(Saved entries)
Segment Open

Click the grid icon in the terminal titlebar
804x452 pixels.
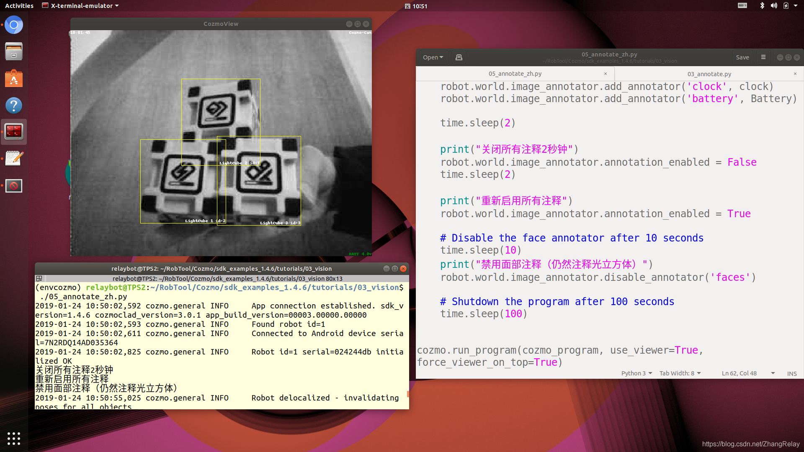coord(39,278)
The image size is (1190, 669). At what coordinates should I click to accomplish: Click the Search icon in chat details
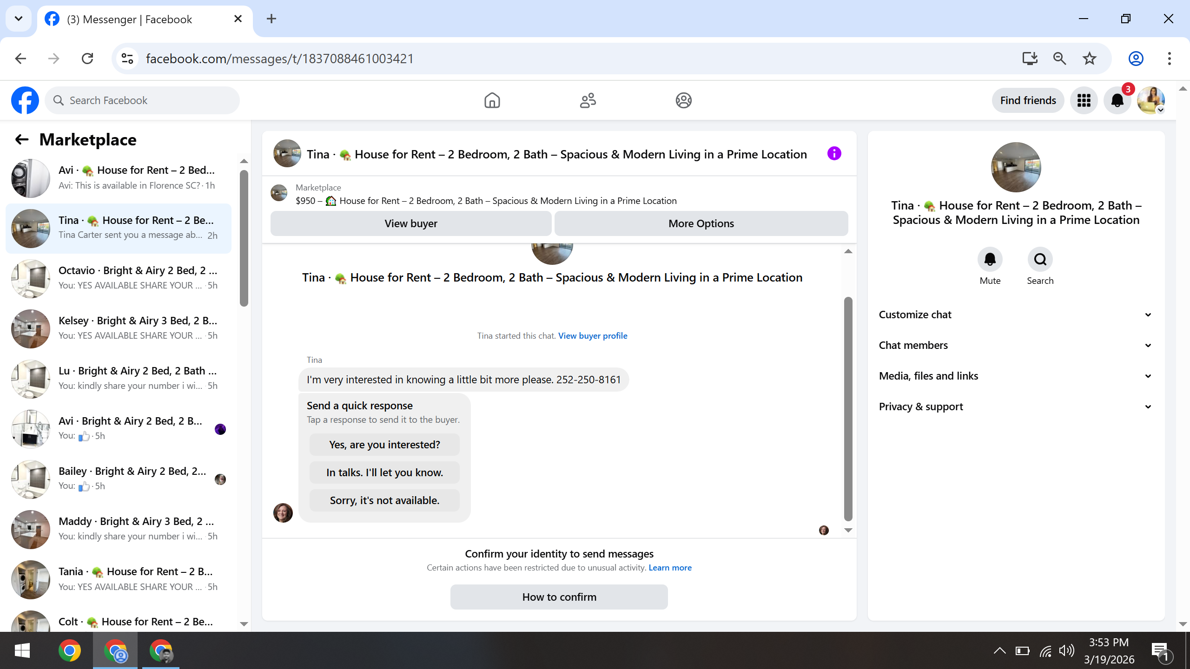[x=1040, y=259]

Segment Closed

With pictures left out, repeat exactly the lines from the one containing "The image size" through the last line of the data above, inclusive, and nothing else.

The image size is (1190, 669). At what coordinates should I click to accomplish: Click the Search icon in chat details
[x=1040, y=259]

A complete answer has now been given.